The reclining mechanism 100 may have a compact and simple structure having a coupling between the first support 11 and the second support 12, which is implemented in a structure located under the chair seat. The tilt mechanism 100 may provide a deadweight feature.

The recliner mechanism 100 may include a biasing mechanism to bias the recliner mechanism 100 to a position that is at the forward most position of the backrest 104. The biasing mechanism may be realized by a spring 21, such as an extension spring or a compression spring.

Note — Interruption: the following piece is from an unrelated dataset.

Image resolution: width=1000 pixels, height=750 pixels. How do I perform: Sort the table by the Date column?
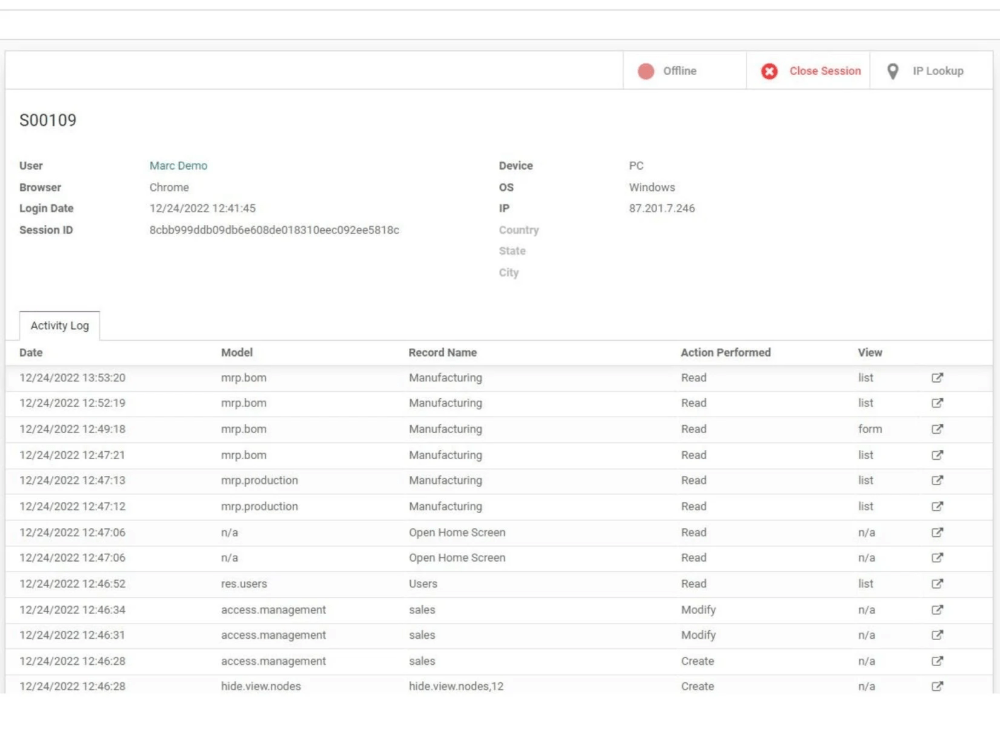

The base 10 has a generally U-shaped cross-section in a plane extending in the transverse direction of the tilt mechanism 100. The base 10 has a bottom wall that may be coupled to a chair base assembly 102. From the bottom to the side walls of the base 10, it may extend in the upward direction and the front-rear direction of the reclining mechanism 100. Within this U-shaped cross-section of the base part 10, the link element 14 and the spring 21 as well as other components for controlling the tilting mechanism can be accommodated.

The first support (seat support) 11 may include two L-shaped profiles laterally spaced apart, wherein one leg of each L-shaped profile may be coupled to the chair seat 103 and the other leg of each L-shaped profile is indirectly mounted to the base 10 and may move relative to the base 10. However, although not shown in the drawings, the first support 11 may include a single element, for example, the first support may include a U-shaped profile having a central portion coupled to the chair seat 103, and a side wall extending downward and indirectly mounted to the base 10 like legs of an L-shaped profile. The side wall may be connected to the base 10 so that it can move relative to the base 10.

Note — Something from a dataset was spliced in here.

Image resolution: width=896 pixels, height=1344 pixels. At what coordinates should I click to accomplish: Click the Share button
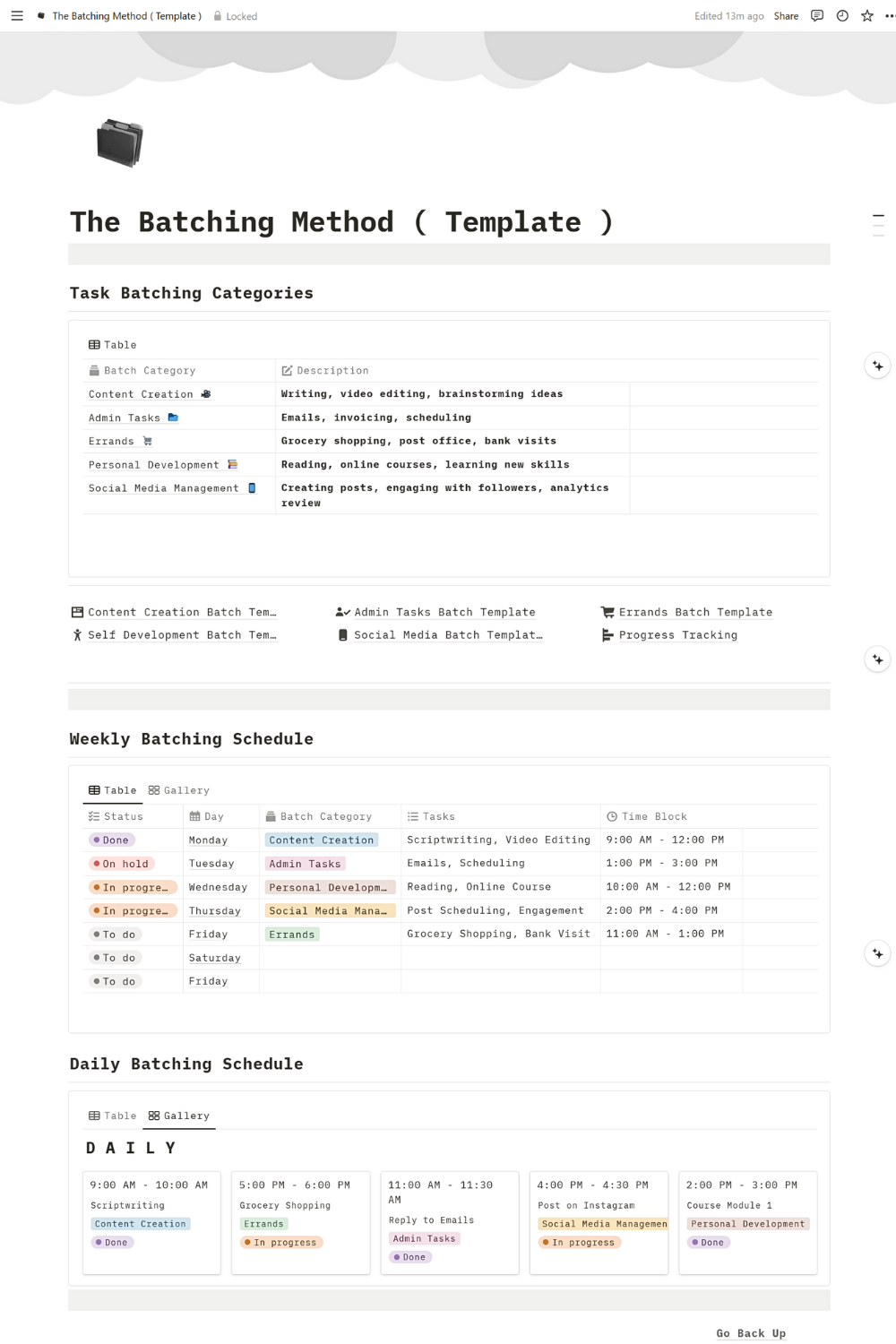click(x=786, y=16)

The second support (back support) 12 may have a U-shaped cross-section forming a central portion 27, a first arm 28 and a second arm 29 (see, e.g., fig. 10). The center portion 27 may be coupled to the chair back 104. The first and second arms 28, 29 may be pivotally coupled to the side walls of the base 10 about the first pivot axis 13, for example via pins extending along the first pivot axis 13 or via respective pivot bearings at each side wall of the base 10.

The link element 14 is accommodated between the side walls of the base 10. The link element 14 is pivotably coupled to the second support 12 about the second pivot axis 15, for example via a pin extending from the first arm 28 (through a matching opening in the link element 14) to the second arm 29. The first pivot shaft 13 and the second pivot shaft 15 are arranged in parallel and spaced apart from each other. Thus, when the chair back 104 is reclined, the link element 14 is positively driven at least in part by the movement or rotation of the second support 12.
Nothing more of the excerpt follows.